The problem: Restate the entries below word for word, leaving nothing out.

··········

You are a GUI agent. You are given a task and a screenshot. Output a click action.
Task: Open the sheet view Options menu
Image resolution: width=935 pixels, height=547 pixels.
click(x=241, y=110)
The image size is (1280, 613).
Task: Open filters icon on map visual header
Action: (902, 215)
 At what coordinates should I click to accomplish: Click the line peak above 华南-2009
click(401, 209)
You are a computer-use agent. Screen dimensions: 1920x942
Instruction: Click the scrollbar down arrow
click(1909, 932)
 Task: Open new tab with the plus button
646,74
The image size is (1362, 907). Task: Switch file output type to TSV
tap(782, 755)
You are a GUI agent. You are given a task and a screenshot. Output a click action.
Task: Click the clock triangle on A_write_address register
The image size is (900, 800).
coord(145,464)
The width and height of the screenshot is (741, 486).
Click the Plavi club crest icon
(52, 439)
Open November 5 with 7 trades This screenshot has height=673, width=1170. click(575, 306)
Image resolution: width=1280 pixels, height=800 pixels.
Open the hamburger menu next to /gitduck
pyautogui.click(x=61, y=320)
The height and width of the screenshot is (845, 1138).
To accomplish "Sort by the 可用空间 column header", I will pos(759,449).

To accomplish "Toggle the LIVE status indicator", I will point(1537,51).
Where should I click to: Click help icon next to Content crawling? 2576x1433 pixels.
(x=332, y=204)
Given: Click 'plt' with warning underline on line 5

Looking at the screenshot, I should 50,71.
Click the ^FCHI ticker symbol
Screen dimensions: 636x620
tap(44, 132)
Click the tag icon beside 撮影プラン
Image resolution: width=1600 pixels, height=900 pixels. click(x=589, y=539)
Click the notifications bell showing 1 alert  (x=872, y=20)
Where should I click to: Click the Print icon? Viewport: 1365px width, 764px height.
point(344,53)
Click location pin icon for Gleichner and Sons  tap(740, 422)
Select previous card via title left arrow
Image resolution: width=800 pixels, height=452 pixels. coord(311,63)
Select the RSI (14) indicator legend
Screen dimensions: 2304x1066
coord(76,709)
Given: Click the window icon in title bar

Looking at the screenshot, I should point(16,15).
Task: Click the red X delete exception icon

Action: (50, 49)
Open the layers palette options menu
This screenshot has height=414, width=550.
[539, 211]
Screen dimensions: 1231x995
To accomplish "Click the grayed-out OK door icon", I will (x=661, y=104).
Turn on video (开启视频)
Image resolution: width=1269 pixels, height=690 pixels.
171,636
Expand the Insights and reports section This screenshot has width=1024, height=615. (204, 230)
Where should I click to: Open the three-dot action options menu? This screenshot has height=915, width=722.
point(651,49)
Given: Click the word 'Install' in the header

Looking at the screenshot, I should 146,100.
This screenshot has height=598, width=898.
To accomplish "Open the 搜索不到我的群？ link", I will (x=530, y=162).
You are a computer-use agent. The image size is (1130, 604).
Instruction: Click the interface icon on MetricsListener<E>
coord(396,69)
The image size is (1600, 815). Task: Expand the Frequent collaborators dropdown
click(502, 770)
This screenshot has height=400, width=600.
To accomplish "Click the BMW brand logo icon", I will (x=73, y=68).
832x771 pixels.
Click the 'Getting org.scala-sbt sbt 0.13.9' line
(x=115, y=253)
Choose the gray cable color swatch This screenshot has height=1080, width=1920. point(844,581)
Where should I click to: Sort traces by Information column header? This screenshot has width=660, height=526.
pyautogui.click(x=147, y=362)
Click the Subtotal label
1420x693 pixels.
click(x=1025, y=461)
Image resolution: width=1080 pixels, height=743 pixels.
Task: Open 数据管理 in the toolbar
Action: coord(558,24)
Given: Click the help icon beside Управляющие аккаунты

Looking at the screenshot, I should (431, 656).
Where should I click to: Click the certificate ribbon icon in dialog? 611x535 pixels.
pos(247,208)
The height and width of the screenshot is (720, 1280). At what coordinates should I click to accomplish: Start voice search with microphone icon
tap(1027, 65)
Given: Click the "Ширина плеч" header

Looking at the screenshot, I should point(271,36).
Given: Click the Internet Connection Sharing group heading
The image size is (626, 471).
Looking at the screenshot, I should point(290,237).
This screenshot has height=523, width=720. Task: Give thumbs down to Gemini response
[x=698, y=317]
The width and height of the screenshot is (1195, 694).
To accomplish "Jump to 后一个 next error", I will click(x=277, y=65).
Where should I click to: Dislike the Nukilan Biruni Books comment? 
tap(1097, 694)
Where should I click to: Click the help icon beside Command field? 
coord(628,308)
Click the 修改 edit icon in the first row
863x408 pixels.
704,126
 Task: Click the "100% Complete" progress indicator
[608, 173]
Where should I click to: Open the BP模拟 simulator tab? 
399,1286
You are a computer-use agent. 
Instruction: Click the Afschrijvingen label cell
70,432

··········

Result of this task:
You are a GUI agent. You are given a task and a screenshot. Output a click action.
Task: Open the sheet view Options menu
Image resolution: width=935 pixels, height=547 pixels.
click(x=241, y=110)
The image size is (1280, 613).
Task: Open filters icon on map visual header
Action: (902, 215)
 At what coordinates should I click to accomplish: Click the line peak above 华南-2009
click(401, 209)
You are a computer-use agent. Screen dimensions: 1920x942
Instruction: Click the scrollbar down arrow
click(1909, 932)
 Task: Open new tab with the plus button
646,74
The image size is (1362, 907). Task: Switch file output type to TSV
tap(782, 755)
You are a GUI agent. You are given a task and a screenshot. Output a click action.
Task: Click the clock triangle on A_write_address register
The image size is (900, 800).
coord(145,464)
The width and height of the screenshot is (741, 486).
Click the Plavi club crest icon
(52, 439)
Open November 5 with 7 trades This screenshot has height=673, width=1170. click(575, 306)
Image resolution: width=1280 pixels, height=800 pixels.
Open the hamburger menu next to /gitduck
pyautogui.click(x=61, y=320)
The height and width of the screenshot is (845, 1138).
To accomplish "Sort by the 可用空间 column header", I will pos(759,449).

To accomplish "Toggle the LIVE status indicator", I will point(1537,51).
Where should I click to: Click help icon next to Content crawling? 2576x1433 pixels.
(x=332, y=204)
Given: Click 'plt' with warning underline on line 5

Looking at the screenshot, I should 50,71.
Click the ^FCHI ticker symbol
Screen dimensions: 636x620
tap(44, 132)
Click the tag icon beside 撮影プラン
Image resolution: width=1600 pixels, height=900 pixels. click(x=589, y=539)
Click the notifications bell showing 1 alert  (x=872, y=20)
Where should I click to: Click the Print icon? Viewport: 1365px width, 764px height.
point(344,53)
Click location pin icon for Gleichner and Sons  tap(740, 422)
Select previous card via title left arrow
Image resolution: width=800 pixels, height=452 pixels. coord(311,63)
Select the RSI (14) indicator legend
Screen dimensions: 2304x1066
coord(76,709)
Given: Click the window icon in title bar

Looking at the screenshot, I should point(16,15).
Task: Click the red X delete exception icon

Action: (50, 49)
Open the layers palette options menu
This screenshot has height=414, width=550.
[539, 211]
Screen dimensions: 1231x995
To accomplish "Click the grayed-out OK door icon", I will (x=661, y=104).
Turn on video (开启视频)
Image resolution: width=1269 pixels, height=690 pixels.
171,636
Expand the Insights and reports section This screenshot has width=1024, height=615. (204, 230)
Where should I click to: Open the three-dot action options menu? This screenshot has height=915, width=722.
point(651,49)
Given: Click the word 'Install' in the header

Looking at the screenshot, I should 146,100.
This screenshot has height=598, width=898.
To accomplish "Open the 搜索不到我的群？ link", I will (x=530, y=162).
You are a computer-use agent. The image size is (1130, 604).
Instruction: Click the interface icon on MetricsListener<E>
coord(396,69)
The image size is (1600, 815). Task: Expand the Frequent collaborators dropdown
click(502, 770)
This screenshot has height=400, width=600.
To accomplish "Click the BMW brand logo icon", I will (x=73, y=68).
832x771 pixels.
Click the 'Getting org.scala-sbt sbt 0.13.9' line
(x=115, y=253)
Choose the gray cable color swatch This screenshot has height=1080, width=1920. point(844,581)
Where should I click to: Sort traces by Information column header? This screenshot has width=660, height=526.
pyautogui.click(x=147, y=362)
Click the Subtotal label
1420x693 pixels.
click(x=1025, y=461)
Image resolution: width=1080 pixels, height=743 pixels.
Task: Open 数据管理 in the toolbar
Action: coord(558,24)
Given: Click the help icon beside Управляющие аккаунты

Looking at the screenshot, I should (431, 656).
Where should I click to: Click the certificate ribbon icon in dialog? 611x535 pixels.
pos(247,208)
The height and width of the screenshot is (720, 1280). At what coordinates should I click to accomplish: Start voice search with microphone icon
tap(1027, 65)
Given: Click the "Ширина плеч" header

Looking at the screenshot, I should point(271,36).
Given: Click the Internet Connection Sharing group heading
The image size is (626, 471).
Looking at the screenshot, I should point(290,237).
This screenshot has height=523, width=720. Task: Give thumbs down to Gemini response
[x=698, y=317]
The width and height of the screenshot is (1195, 694).
To accomplish "Jump to 后一个 next error", I will click(x=277, y=65).
Where should I click to: Dislike the Nukilan Biruni Books comment? 
tap(1097, 694)
Where should I click to: Click the help icon beside Command field? 
coord(628,308)
Click the 修改 edit icon in the first row
863x408 pixels.
704,126
 Task: Click the "100% Complete" progress indicator
[608, 173]
Where should I click to: Open the BP模拟 simulator tab? 
399,1286
You are a computer-use agent. 
Instruction: Click the Afschrijvingen label cell
70,432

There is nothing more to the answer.